Carcinoma of the lung is the most common cause of cancer death worldwide and in the United States (1–3). In 2002, it was estimated that 169,400 Americans would be diagnosed with lung cancer and 154,900 will die (4). Using current standards of diagnosis and treatment, fewer than 15% of patients with lung cancer will survive five years after diagnosis (5). The prognosis for patients with lung cancer is strongly correlated with the stage of disease at the time of diagnosis. Over two-thirds of the patients have regional lymph node involvement or distant disease at the time of presentation, and the prognosis for these patients is poor, with five-year survival rates ranging from 16% (regional stage) to 2% (distant disease) (5). However, survival is markedly improved for patients with early stage disease, with five-year survival rates of 49% for localized disease (5) (staging according to the Surveillance, Epidemiology, and End Results (SEER) Program staging scheme (6, 7)). Thus, development of effective, noninvasive, diagnostic methods for early detection of lung cancer is clearly important to reduce lung cancer mortality.

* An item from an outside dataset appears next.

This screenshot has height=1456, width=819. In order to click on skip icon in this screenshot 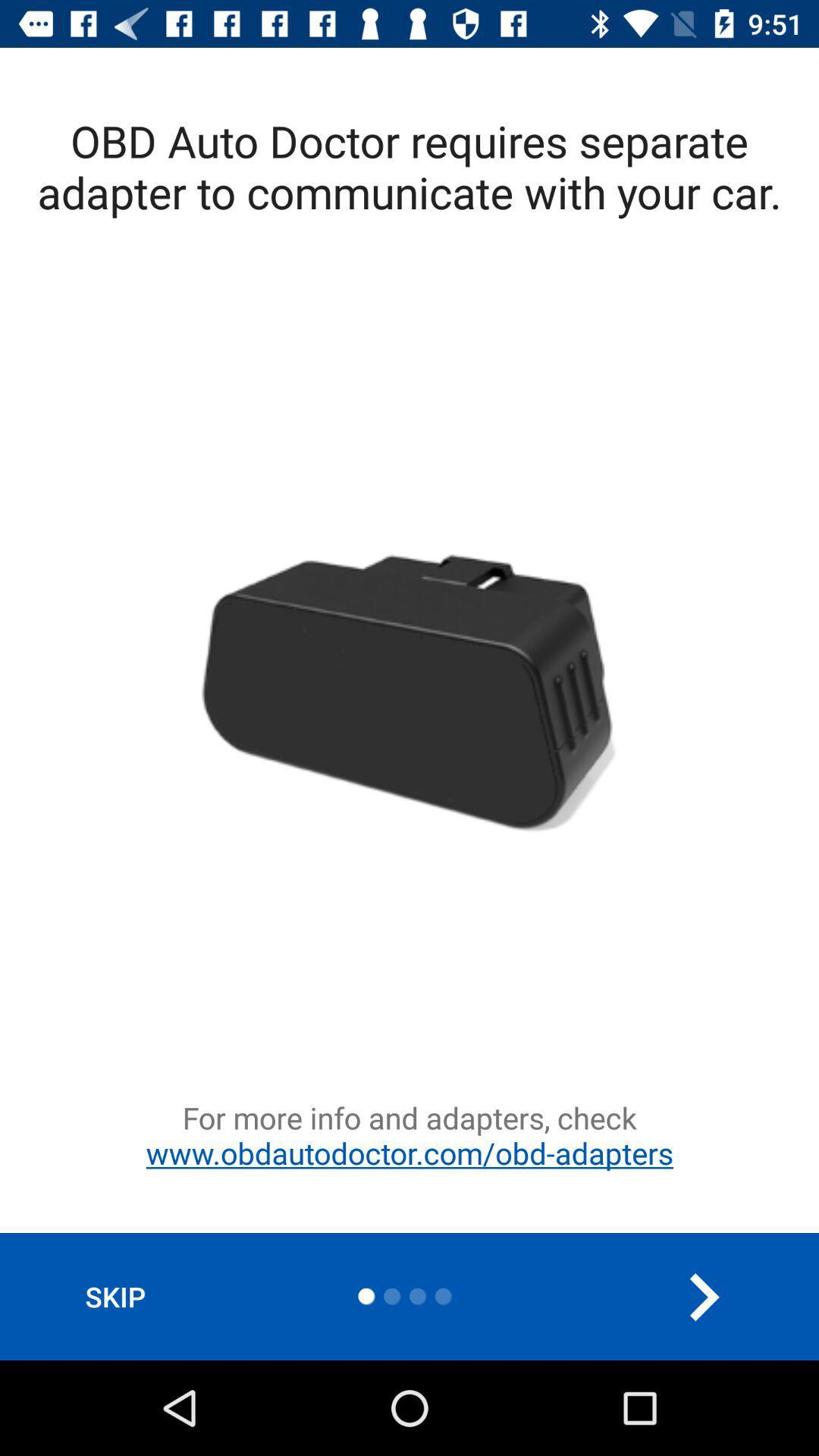, I will do `click(115, 1296)`.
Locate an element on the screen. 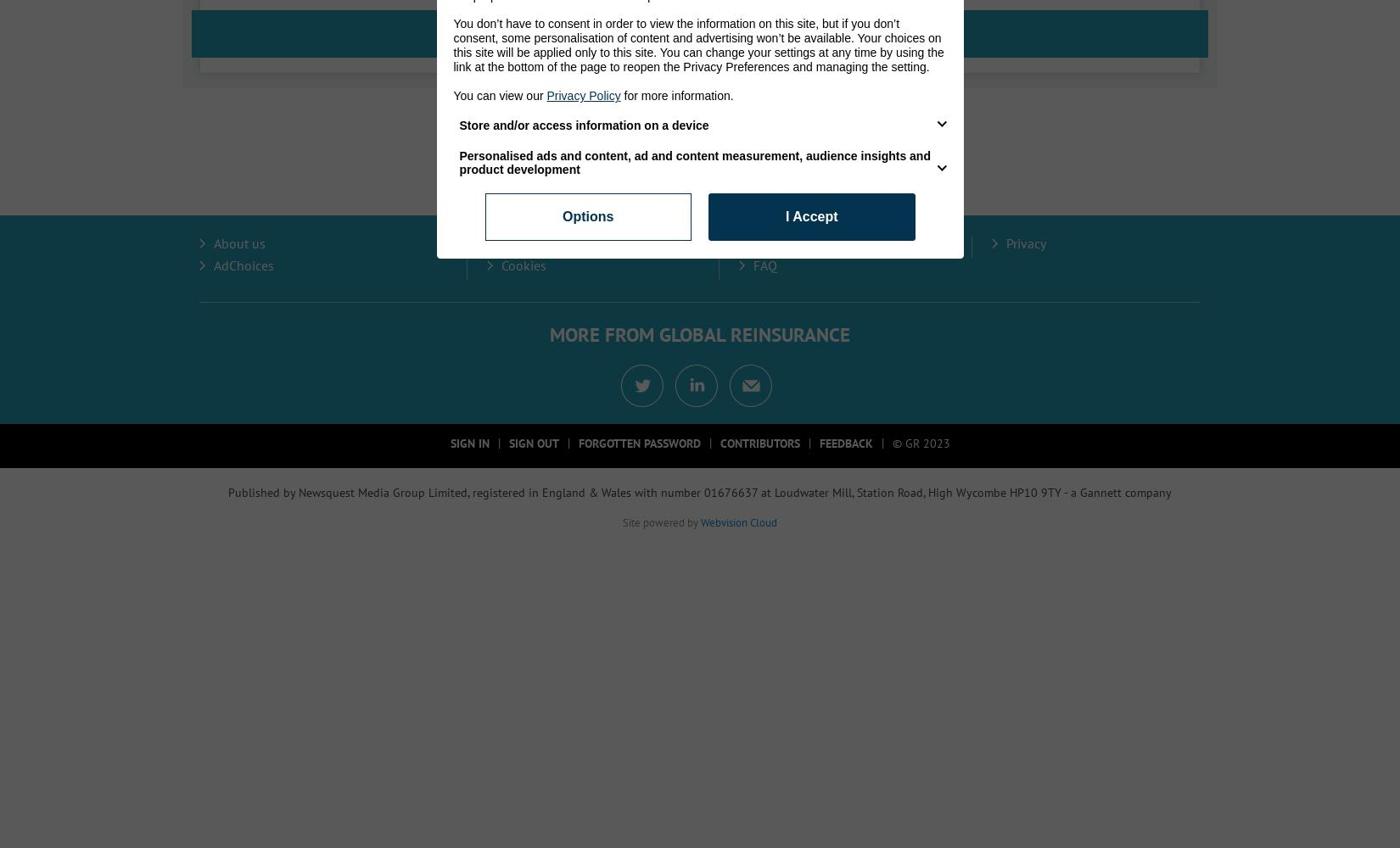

Historically, chest radiography has been the principal diagnostic test for early detection of lung cancer. A recent review by Etzioni et al. (8) shows that relative survival (five- and 10-year) for lung cancer is highest among patients diagnosed with localized disease compared to regional or distant disease. In the 1970s, controlled trials sponsored by the U.S. National Cancer Institute (NCI) were undertaken to determine whether screening with sputum cytology and annual chest radiography would reduce lung cancer mortality. Although these trials showed that lung cancer was detected at an earlier stage and resectability and survival rates were higher in the study groups than in the controls, overall lung cancer mortality was not significantly improved (9–13).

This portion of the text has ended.